TASK DETAILS = Reproduce the whole essay about finally watching "Synecdoche, New York," word for word.

SOURCE PASSAGE =
‘Synecdoche, New York’ or — Just a Bit But Not The Whole.
For years my friend Colin has been trying to convince me to watch Charlie Kaufman’s ‘Synecdoche, New York’ (2008).
“But why?” I would ask him.
“Because I’m curious as to what you’d make of it. It deals with issues you’re obsessed with: the dangers of solipsism; mortality; the impossibility of genuine meaning through art. Yet it’s also done in such a self-indulgent and quirky way, and of the type I know you hate, that I can imagine the movie both depressing and infuriating you. You should check it out.”
“You want me to watch a movie because you want me to get depressed and annoyed?”
“Not really, but it might induce an existential crisis in you.”
I have such great friends.
With such a ringing endorsement it wasn’t a surprise that it took me ten years to get around to watching the movie, something I finally did last night. And my friend Colin was wise to give me a warning as I have to admit to the very unpopular opinion of not being a fan of Kaufman’s work. I found ‘Being John Malkovich’ (1999) excessively quirky to the point of generating a murderous rage in my nervous system whilst watching ‘Eternal Sunshine of The Spotless Mind’ (2004) just kept wishing everybody in it was dead and that there was a machine that could wipe the experience of watching it from my brain. Watching ‘Adaptation’ (202) put me off script writing for life.

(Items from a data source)
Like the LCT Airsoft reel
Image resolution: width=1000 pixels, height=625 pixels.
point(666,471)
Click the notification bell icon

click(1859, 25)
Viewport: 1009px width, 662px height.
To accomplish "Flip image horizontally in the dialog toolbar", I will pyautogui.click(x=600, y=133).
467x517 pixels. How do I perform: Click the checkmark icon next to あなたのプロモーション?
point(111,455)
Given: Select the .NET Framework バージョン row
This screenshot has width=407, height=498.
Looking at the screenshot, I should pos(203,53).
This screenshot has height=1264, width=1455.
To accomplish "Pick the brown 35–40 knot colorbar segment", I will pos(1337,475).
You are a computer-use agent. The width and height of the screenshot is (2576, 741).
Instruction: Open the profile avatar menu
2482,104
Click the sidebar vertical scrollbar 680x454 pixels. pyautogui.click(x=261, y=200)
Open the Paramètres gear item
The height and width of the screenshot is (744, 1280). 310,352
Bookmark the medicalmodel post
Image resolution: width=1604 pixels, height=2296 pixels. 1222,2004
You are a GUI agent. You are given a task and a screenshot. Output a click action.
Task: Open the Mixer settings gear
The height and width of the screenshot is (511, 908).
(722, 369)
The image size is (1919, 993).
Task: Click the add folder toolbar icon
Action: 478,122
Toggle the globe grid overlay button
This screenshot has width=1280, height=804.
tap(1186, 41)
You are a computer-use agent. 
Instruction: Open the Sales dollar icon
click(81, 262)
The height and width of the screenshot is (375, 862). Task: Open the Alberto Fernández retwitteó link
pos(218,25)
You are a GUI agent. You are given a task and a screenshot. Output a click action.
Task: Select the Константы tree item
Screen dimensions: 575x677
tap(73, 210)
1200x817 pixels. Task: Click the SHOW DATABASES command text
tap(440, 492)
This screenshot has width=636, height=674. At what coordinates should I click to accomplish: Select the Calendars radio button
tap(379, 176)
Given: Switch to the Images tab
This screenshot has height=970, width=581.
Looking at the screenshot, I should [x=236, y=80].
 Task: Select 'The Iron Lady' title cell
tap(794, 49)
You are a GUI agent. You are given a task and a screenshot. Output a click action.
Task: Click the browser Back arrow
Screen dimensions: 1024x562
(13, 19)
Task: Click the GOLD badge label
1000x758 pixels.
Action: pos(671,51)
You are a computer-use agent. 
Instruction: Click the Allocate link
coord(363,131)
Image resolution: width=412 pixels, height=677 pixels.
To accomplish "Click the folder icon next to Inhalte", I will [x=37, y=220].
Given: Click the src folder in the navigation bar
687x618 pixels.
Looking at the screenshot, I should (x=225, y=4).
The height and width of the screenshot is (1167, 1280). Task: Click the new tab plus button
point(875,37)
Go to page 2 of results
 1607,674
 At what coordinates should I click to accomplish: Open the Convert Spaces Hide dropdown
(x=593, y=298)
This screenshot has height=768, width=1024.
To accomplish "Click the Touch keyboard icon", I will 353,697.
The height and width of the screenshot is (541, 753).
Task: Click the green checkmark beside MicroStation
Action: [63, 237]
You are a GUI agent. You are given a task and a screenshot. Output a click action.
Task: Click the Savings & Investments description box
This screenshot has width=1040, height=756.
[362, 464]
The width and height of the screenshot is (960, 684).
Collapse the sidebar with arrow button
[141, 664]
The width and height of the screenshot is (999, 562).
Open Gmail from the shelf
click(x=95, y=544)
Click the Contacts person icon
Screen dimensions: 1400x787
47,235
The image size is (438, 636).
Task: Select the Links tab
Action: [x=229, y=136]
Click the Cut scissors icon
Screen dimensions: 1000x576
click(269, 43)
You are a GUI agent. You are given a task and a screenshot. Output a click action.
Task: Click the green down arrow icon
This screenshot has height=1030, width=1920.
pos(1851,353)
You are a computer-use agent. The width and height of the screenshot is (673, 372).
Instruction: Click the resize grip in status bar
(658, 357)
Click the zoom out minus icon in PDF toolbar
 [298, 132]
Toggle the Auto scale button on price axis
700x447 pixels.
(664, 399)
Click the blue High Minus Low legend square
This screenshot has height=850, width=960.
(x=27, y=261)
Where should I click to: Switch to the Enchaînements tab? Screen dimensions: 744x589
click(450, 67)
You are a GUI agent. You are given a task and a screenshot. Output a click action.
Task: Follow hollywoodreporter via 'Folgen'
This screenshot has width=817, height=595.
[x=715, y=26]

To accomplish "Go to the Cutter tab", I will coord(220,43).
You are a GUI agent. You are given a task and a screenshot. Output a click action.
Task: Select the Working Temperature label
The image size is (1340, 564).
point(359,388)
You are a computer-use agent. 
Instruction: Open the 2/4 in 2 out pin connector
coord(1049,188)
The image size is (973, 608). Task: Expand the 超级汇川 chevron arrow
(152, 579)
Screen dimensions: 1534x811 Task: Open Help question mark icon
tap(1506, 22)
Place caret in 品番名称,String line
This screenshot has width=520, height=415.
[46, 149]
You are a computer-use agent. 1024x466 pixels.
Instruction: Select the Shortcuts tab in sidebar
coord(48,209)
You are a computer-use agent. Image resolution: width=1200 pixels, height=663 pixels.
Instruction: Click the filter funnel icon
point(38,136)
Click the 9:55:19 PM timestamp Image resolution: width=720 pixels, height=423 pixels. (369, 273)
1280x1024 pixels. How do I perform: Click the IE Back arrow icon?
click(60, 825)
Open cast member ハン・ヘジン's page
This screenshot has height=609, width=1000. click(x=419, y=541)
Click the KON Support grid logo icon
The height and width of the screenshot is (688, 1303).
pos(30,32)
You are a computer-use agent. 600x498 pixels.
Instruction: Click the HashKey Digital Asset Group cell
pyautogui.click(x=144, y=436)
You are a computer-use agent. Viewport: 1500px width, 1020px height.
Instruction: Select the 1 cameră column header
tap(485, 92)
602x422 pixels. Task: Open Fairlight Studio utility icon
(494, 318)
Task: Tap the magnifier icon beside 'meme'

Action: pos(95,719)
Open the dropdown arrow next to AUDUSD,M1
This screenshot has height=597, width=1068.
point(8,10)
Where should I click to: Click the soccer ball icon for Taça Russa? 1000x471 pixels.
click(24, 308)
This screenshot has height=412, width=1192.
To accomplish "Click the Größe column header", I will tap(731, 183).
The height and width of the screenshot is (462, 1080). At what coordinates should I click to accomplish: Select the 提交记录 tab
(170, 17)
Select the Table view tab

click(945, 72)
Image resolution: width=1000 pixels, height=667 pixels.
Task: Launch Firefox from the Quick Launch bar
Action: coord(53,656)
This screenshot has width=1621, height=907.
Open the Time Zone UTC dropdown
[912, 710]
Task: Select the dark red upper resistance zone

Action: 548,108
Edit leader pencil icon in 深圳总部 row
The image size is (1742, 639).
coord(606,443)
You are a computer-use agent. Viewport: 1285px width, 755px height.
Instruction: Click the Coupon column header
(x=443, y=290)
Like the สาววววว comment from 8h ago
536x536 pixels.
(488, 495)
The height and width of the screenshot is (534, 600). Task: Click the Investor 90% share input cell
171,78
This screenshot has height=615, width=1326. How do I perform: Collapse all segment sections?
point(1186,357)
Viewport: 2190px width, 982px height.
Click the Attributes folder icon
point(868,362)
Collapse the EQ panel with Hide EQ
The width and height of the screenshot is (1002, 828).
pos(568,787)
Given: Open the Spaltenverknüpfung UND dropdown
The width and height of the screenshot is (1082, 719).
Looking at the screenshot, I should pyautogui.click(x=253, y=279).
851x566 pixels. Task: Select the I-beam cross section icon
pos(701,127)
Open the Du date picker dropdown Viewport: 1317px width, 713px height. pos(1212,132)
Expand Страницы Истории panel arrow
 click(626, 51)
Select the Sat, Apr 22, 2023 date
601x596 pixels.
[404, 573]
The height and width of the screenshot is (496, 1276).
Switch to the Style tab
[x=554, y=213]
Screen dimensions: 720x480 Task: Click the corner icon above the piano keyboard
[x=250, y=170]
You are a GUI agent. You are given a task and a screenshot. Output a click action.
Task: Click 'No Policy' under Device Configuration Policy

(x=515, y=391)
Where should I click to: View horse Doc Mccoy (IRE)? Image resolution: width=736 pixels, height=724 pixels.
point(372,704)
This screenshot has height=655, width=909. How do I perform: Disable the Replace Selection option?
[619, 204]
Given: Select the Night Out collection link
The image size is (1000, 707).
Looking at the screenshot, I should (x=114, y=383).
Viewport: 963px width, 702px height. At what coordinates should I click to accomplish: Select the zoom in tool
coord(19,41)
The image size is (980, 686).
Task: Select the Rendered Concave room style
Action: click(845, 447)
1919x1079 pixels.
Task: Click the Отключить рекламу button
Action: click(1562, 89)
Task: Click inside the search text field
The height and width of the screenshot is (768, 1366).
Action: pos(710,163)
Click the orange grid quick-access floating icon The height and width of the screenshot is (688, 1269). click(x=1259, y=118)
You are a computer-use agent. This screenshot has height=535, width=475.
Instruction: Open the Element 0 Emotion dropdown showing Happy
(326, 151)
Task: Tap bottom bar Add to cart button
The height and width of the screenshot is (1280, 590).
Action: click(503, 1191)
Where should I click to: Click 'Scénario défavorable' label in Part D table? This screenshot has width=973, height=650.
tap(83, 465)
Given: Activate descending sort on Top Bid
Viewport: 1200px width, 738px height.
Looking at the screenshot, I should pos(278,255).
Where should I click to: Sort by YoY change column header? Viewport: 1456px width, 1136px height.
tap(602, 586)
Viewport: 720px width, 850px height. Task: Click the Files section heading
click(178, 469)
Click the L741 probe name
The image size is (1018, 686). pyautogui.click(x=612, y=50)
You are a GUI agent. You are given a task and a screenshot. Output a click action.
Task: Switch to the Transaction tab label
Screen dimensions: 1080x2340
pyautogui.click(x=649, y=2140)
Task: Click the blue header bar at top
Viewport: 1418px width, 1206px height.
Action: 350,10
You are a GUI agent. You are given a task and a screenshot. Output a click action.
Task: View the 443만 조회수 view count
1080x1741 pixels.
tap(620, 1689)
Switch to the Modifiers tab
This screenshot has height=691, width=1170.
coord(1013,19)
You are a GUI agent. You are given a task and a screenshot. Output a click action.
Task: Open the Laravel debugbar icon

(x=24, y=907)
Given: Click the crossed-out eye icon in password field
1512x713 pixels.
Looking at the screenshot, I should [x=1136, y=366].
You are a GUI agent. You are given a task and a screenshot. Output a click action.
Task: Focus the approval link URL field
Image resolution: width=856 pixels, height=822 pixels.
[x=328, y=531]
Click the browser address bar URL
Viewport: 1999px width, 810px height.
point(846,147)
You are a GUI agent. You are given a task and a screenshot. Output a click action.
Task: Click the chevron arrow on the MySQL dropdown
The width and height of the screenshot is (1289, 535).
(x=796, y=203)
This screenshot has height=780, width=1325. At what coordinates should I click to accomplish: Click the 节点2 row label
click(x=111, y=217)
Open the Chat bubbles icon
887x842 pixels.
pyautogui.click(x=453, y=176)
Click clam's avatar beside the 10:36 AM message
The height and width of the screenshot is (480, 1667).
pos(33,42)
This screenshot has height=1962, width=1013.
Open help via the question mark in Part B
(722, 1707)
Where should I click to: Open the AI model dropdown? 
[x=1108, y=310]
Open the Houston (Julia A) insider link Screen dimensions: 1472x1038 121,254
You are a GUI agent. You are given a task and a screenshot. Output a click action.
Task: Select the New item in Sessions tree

THE ANSWER =
‘Synecdoche, New York’ or — Just a Bit But Not The Whole.
For years my friend Colin has been trying to convince me to watch Charlie Kaufman’s ‘Synecdoche, New York’ (2008).
“But why?” I would ask him.
“Because I’m curious as to what you’d make of it. It deals with issues you’re obsessed with: the dangers of solipsism; mortality; the impossibility of genuine meaning through art. Yet it’s also done in such a self-indulgent and quirky way, and of the type I know you hate, that I can imagine the movie both depressing and infuriating you. You should check it out.”
“You want me to watch a movie because you want me to get depressed and annoyed?”
“Not really, but it might induce an existential crisis in you.”
I have such great friends.
With such a ringing endorsement it wasn’t a surprise that it took me ten years to get around to watching the movie, something I finally did last night. And my friend Colin was wise to give me a warning as I have to admit to the very unpopular opinion of not being a fan of Kaufman’s work. I found ‘Being John Malkovich’ (1999) excessively quirky to the point of generating a murderous rage in my nervous system whilst watching ‘Eternal Sunshine of The Spotless Mind’ (2004) just kept wishing everybody in it was dead and that there was a machine that could wipe the experience of watching it from my brain. Watching ‘Adaptation’ (202) put me off script writing for life.